The bank robber stood mutely alongside and looked on, and Zara clearly felt it was time for a bit more feedback, so she gave the bank robber a shove.
“Aren’t you going to do something?”
“Like what?” the bank robber wondered.
“Take charge! What sort of hostage taker are you?” Zara demanded.
“I’m not a hostage taker, I’m a bank robber,” the bank robber whimpered.
“That turned out to be a great choice, didn’t it?”
“Please, just stop pushing me.”
“Oh, just shoot the rabbit so we can get things sorted out. So you earn a bit of respect. You only have to shoot it in the leg.”
“No, don’t shoot!” the rabbit screamed.
“Stop giving me orders,” the bank robber said.
“He could be a policeman,” Zara suggested.
“I still don’t want to…”
“Give me the pistol, then.”
“No!”
Unconcerned, Zara turned to the rabbit. “Who are you?

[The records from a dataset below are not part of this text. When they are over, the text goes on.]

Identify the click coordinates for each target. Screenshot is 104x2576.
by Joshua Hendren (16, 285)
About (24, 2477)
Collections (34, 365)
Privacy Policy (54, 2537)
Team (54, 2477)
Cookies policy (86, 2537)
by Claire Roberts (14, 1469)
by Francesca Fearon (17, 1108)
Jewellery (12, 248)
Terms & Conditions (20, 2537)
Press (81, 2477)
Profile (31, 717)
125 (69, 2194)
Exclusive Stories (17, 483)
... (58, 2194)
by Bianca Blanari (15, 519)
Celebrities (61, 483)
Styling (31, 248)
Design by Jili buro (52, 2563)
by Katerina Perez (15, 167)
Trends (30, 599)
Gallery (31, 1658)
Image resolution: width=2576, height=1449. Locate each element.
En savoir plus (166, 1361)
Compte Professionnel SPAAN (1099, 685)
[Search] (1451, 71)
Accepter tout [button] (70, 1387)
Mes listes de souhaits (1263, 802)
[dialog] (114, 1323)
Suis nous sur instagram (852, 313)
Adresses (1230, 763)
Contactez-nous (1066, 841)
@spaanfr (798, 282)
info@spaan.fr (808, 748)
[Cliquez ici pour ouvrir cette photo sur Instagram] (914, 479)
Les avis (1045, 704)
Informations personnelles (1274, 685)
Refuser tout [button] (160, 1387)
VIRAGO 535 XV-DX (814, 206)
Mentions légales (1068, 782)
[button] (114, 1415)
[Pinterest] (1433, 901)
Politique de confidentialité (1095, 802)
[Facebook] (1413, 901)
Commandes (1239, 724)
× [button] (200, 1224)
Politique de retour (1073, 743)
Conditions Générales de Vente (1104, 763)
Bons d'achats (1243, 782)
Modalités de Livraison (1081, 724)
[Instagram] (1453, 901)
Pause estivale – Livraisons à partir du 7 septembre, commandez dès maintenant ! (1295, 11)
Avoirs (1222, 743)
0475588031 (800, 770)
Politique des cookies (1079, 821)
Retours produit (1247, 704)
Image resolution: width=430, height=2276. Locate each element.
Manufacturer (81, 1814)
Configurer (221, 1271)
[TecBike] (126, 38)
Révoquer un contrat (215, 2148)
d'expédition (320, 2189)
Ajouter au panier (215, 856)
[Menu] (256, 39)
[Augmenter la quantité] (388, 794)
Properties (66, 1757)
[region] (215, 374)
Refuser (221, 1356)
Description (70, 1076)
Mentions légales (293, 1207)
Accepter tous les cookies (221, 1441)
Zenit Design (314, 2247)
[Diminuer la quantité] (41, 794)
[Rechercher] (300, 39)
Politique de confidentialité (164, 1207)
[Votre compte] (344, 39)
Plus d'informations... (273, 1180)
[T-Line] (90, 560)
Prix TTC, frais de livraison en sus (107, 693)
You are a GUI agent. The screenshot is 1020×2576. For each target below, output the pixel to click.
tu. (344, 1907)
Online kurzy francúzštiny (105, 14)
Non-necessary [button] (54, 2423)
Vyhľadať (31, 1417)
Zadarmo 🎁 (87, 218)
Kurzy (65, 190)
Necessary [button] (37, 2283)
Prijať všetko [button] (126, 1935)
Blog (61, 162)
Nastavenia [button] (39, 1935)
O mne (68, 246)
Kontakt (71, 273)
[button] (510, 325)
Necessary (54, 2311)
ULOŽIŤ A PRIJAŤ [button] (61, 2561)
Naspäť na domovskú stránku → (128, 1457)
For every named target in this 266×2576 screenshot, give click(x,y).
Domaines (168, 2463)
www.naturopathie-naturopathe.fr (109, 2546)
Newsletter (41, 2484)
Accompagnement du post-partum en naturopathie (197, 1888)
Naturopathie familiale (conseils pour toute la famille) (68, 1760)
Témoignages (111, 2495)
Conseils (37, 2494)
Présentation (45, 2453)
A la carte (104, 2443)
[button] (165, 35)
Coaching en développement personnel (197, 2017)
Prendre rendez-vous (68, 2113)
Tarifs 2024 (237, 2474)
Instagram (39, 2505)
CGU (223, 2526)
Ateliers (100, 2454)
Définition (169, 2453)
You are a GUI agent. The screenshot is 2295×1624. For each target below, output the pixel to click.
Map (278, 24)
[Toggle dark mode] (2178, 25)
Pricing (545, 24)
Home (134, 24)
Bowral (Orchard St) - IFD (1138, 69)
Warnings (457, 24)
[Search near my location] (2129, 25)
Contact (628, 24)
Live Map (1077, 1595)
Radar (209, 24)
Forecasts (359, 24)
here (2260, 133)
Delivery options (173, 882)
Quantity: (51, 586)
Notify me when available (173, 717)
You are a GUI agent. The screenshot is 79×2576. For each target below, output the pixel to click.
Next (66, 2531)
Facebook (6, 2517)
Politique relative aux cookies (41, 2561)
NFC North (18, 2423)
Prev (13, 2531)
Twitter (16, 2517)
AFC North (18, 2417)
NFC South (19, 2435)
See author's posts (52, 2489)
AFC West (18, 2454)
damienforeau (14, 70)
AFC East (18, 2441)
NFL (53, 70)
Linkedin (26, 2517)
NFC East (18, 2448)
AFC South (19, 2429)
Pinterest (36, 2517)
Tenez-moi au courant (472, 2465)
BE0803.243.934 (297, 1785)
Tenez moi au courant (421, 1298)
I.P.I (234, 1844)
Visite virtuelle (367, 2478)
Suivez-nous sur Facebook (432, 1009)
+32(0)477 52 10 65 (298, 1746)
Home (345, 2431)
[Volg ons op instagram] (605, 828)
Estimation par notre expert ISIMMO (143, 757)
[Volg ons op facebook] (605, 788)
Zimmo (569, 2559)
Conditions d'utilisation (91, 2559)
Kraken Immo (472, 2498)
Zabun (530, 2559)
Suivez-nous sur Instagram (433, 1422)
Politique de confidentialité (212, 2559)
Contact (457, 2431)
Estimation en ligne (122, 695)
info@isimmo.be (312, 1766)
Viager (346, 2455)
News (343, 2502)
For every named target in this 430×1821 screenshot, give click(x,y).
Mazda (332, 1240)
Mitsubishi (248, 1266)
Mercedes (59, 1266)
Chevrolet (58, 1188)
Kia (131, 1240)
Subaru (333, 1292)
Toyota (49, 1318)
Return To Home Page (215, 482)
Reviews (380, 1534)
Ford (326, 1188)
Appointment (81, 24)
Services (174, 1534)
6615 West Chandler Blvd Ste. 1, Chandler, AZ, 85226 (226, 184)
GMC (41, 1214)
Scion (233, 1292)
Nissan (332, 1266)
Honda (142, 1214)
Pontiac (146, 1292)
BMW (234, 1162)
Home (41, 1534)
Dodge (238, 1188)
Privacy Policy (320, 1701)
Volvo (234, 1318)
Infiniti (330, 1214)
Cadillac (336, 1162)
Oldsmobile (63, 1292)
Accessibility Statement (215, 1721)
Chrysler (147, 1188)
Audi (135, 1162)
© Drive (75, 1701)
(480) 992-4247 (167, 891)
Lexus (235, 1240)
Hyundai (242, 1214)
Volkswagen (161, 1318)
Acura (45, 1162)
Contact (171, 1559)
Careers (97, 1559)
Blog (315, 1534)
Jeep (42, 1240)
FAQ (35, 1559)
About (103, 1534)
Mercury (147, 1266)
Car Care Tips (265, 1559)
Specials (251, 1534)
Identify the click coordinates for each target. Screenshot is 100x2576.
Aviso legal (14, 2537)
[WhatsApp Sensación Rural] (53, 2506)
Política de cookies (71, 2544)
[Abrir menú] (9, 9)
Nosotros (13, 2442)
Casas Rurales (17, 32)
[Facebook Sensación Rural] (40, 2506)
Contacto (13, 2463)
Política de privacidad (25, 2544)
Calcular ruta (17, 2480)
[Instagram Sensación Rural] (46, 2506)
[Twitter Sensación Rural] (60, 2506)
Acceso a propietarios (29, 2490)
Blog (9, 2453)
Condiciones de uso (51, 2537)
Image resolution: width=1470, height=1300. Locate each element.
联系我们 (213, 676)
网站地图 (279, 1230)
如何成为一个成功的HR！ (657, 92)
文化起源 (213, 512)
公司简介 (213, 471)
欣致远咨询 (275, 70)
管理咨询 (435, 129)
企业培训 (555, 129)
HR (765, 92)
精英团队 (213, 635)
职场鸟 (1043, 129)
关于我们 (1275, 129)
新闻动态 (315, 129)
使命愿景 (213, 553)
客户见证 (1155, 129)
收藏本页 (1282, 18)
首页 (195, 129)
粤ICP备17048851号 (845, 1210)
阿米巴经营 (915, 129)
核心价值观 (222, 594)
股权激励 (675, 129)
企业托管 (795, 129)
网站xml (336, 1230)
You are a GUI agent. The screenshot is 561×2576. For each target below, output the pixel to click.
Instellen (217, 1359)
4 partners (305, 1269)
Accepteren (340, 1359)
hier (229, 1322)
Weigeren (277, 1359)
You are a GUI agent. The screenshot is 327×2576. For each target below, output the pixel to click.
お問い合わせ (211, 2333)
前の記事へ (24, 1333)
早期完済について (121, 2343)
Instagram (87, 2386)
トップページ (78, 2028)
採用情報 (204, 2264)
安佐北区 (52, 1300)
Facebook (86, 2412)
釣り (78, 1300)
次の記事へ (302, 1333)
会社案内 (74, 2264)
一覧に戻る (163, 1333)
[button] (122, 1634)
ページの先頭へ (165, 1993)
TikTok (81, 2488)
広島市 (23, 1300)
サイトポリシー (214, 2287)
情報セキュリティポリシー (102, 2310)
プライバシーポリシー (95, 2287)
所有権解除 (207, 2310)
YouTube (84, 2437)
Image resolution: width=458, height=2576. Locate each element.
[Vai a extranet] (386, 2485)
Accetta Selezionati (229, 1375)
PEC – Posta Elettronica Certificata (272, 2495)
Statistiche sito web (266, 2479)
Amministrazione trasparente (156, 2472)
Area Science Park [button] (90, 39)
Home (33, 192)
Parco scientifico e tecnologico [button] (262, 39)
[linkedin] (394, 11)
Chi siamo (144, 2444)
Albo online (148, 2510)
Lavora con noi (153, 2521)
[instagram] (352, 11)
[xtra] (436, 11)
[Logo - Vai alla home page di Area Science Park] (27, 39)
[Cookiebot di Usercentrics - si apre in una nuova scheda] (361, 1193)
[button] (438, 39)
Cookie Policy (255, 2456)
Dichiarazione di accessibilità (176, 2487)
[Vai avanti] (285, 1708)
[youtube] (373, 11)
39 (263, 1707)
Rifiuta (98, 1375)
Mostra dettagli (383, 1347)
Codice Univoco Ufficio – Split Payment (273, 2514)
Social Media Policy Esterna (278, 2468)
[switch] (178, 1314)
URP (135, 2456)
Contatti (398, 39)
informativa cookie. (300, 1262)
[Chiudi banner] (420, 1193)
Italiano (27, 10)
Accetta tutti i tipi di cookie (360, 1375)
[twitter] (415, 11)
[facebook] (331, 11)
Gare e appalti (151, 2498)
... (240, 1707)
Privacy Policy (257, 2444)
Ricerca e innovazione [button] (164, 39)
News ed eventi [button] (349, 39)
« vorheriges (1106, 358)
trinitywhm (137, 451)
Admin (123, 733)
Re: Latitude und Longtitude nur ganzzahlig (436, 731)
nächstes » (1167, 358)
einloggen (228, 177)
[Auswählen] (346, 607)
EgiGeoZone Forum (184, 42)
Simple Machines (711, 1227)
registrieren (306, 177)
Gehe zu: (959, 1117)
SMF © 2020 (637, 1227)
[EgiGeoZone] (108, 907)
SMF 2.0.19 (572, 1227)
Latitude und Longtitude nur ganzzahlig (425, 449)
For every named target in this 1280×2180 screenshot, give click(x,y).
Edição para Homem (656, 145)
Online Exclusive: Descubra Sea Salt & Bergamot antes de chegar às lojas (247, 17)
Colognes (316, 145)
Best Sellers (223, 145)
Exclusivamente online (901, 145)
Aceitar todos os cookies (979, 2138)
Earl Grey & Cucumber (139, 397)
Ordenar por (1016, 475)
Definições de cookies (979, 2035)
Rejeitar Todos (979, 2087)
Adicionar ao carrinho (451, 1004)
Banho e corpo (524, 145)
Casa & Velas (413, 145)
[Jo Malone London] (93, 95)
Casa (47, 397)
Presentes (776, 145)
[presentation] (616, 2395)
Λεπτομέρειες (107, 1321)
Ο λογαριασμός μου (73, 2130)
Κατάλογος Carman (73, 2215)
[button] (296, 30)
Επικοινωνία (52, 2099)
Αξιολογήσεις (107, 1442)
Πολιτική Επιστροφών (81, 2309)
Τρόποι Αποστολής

Are you a cop, or what? Answer, or we’ll shoot.”
“I’m the one doing the shooting here! Well, I’m not, actually!” the bank robber protested.
Zara patted the bank robber condescendingly on the arm.
“Hmm. Of course you are. Of course you are.”
The bank robber stamped the floor in frustration.
“No one’s listening to me! You’re the worst hostages ever!”
“Please, don’t shoot, my head’s stuck,” Lennart cried from inside the rabbit’s head, then went on: “Anna-Lena can explain everything, we’re… I’m… I’m with her.”
* * *
Suddenly there wasn’t enough air for Roger. He turned to Anna-Lena again, so slowly that she couldn’t remember him turning to her like that since one day in the early 1990s when he realized she’d used the wrong VHS tape to record an episode of a soap opera and accidentally recorded over an important documentary about antelopes. Roger couldn’t find any words for her betrayal, either then or now. They had always been people of simple words. Anna-Lena may have hoped that would improve when they had children, but the reverse had happened. Parenthood can lead to a sequence of years when the children’s feelings suck all the oxygen out of a family, and that can be so emotionally intense that some adults go for years without having an opportunity to tell anyone about their own feelings, and if you don’t get a chance for long enough, sometimes you simply forget how to do it.
Roger’s love for Anna-Lena was visible in other ways. Little things, like checking the screws and hinges of the little mirrored door on her cabinet in the bathroom every day, so it would always open and close with the least possible resistance. At the time of day when Anna-Lena opened the cabinet she really wasn’t ready for any difficulties, Roger knew that. Anna-Lena had become interested in interior design late in life, but she had read in a book that every designer needed an “anchor” in each new scheme. Something solid and definite that everything else can build upon, spreading out from it in ever-increasing circles. For Anna-Lena, that anchor was her bathroom cabinet. Roger understood that, because he appreciated the value of immovable objects, such as load-bearing walls. You can’t make them adapt to you, you simply have to adapt to them. So Roger always unscrewed the bathroom cabinet last of all whenever they moved out of an apartment, and installed it first when they arrived at the new one. That was how he loved her. But now she was standing there, full of surprises, and confessing: “This is Lennart, and he and I… well, we’re… we have a… you weren’t ever supposed to find out, darling!”